**PROBLEM DETAILS**
From the line with "Click the upward trend arrow beside 5,9%" through the line with "Screen dimensions: 754x1633", inclusive, return each line of the data below exactly and leave the rest out.

==== MATERIAL FOR THIS TASK ====

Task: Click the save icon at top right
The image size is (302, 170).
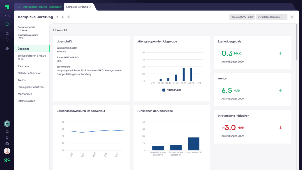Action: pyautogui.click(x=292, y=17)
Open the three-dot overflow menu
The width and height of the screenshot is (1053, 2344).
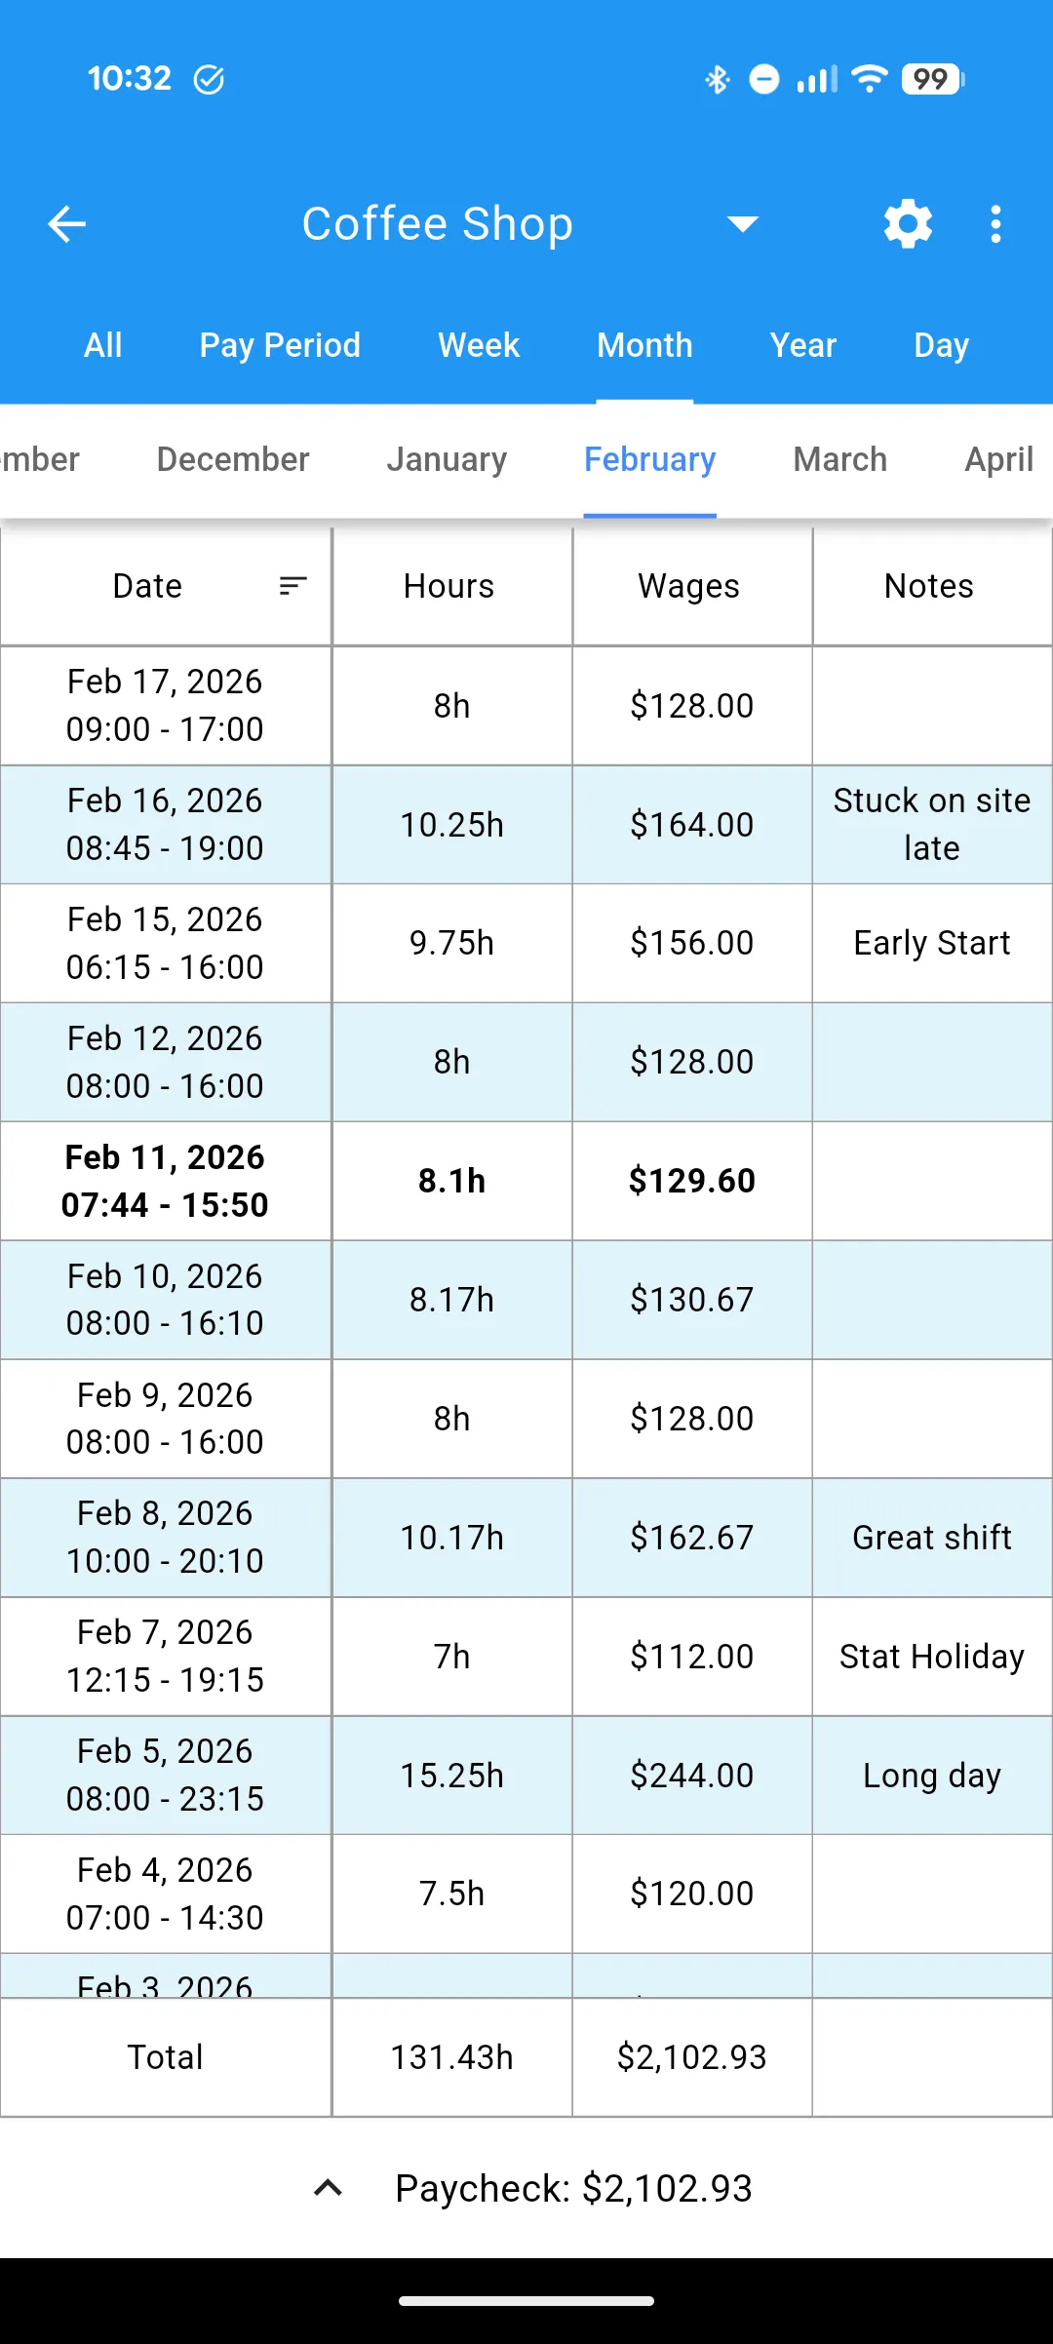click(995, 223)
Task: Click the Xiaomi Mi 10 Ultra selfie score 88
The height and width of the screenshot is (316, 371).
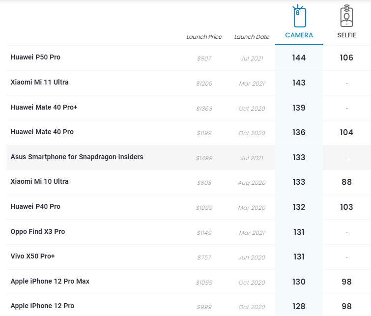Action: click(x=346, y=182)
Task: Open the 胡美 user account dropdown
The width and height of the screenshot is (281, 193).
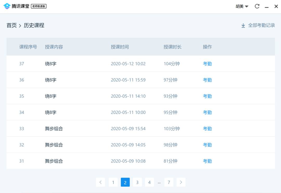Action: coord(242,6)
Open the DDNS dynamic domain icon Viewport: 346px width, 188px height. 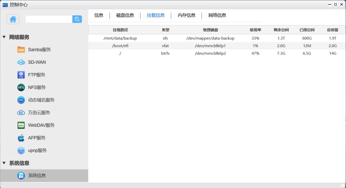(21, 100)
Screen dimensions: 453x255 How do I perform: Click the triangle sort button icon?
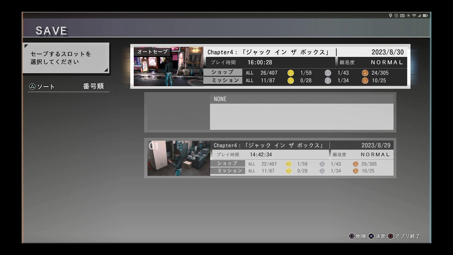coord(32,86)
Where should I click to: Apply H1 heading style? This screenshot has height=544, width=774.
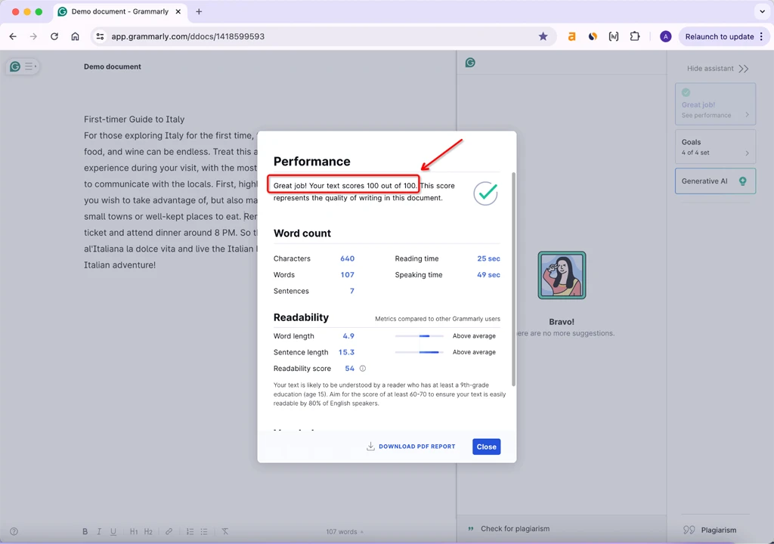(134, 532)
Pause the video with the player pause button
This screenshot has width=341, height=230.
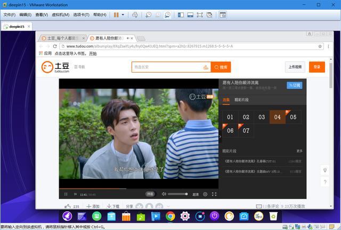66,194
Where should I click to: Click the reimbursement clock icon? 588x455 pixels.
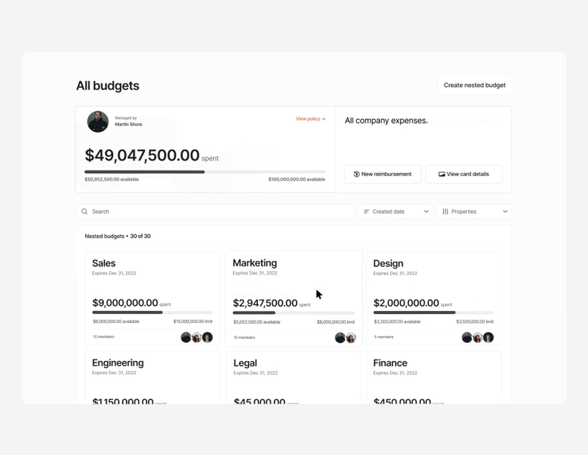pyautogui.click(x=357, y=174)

====
==== MATERIAL FOR THIS TASK ====

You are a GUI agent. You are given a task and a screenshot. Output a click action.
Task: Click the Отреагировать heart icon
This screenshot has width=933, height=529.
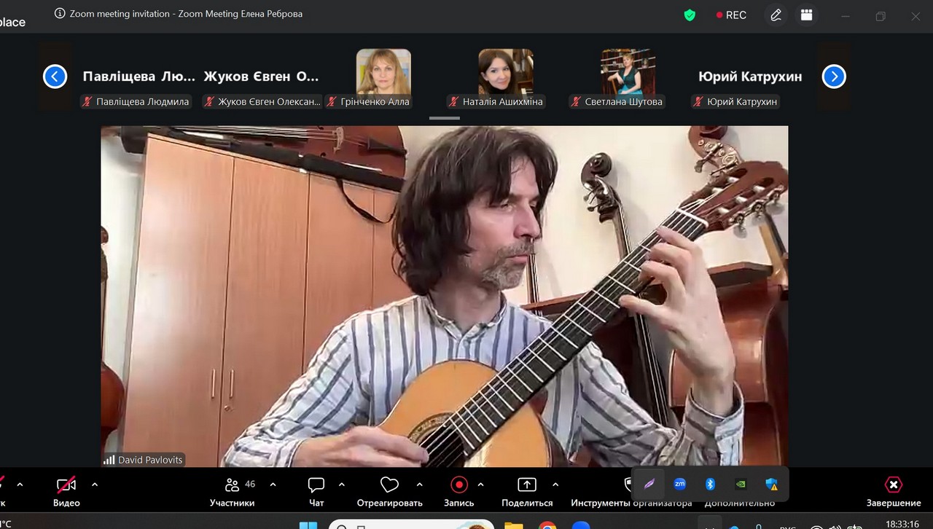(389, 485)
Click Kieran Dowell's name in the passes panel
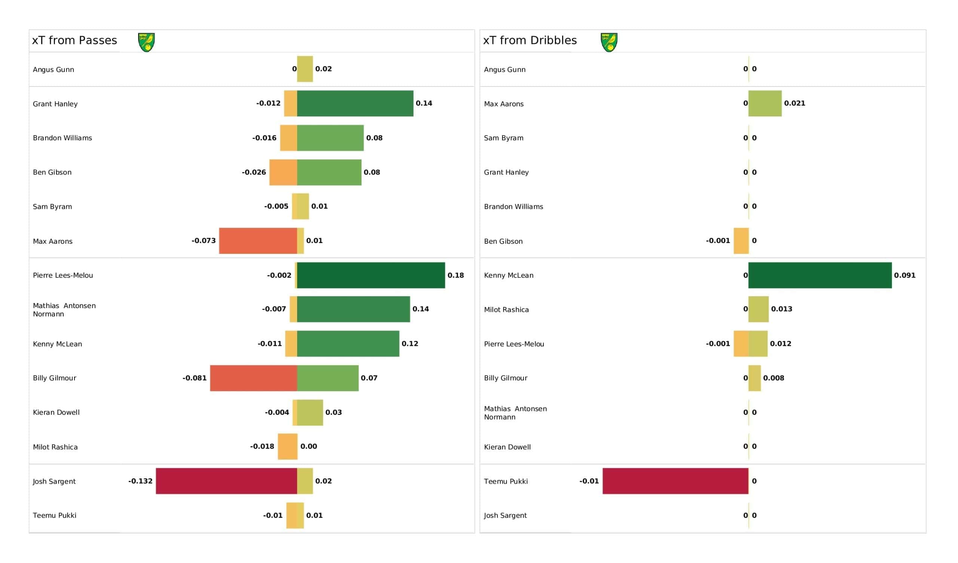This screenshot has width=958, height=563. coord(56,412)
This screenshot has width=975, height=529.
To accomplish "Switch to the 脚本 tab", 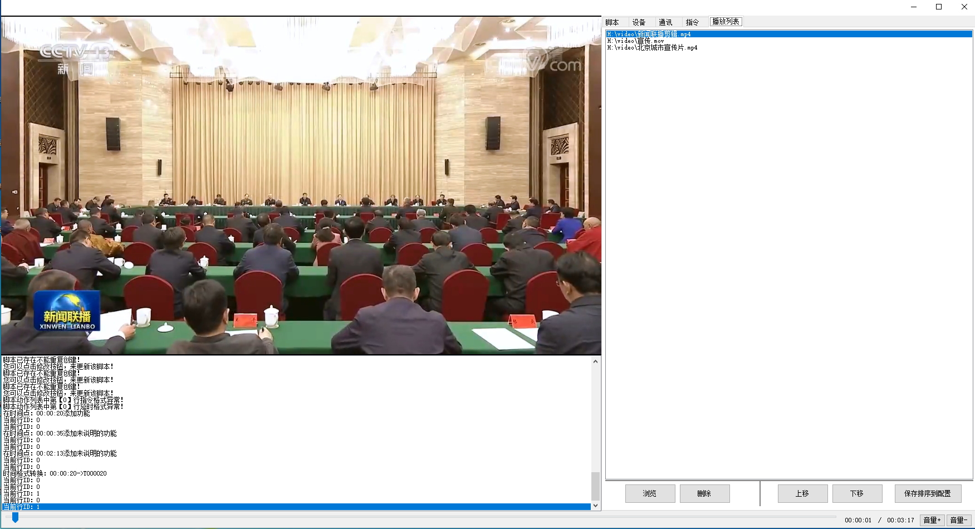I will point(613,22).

====
==== MATERIAL FOR THIS TASK ====

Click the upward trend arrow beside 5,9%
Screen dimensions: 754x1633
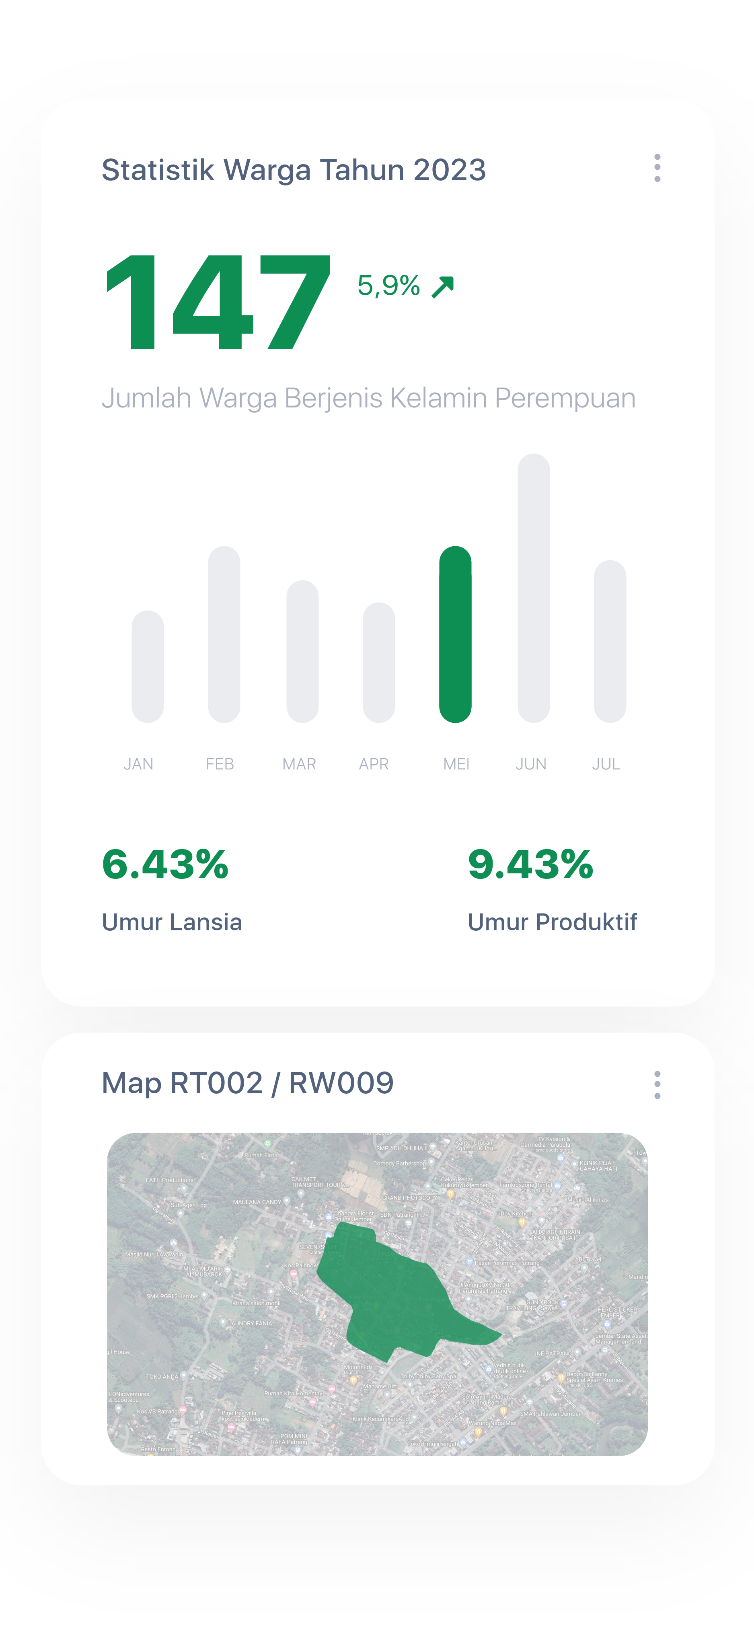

====

**TASK RESULT**
Click the upward trend arrow beside 5,9%
Screen dimensions: 754x1633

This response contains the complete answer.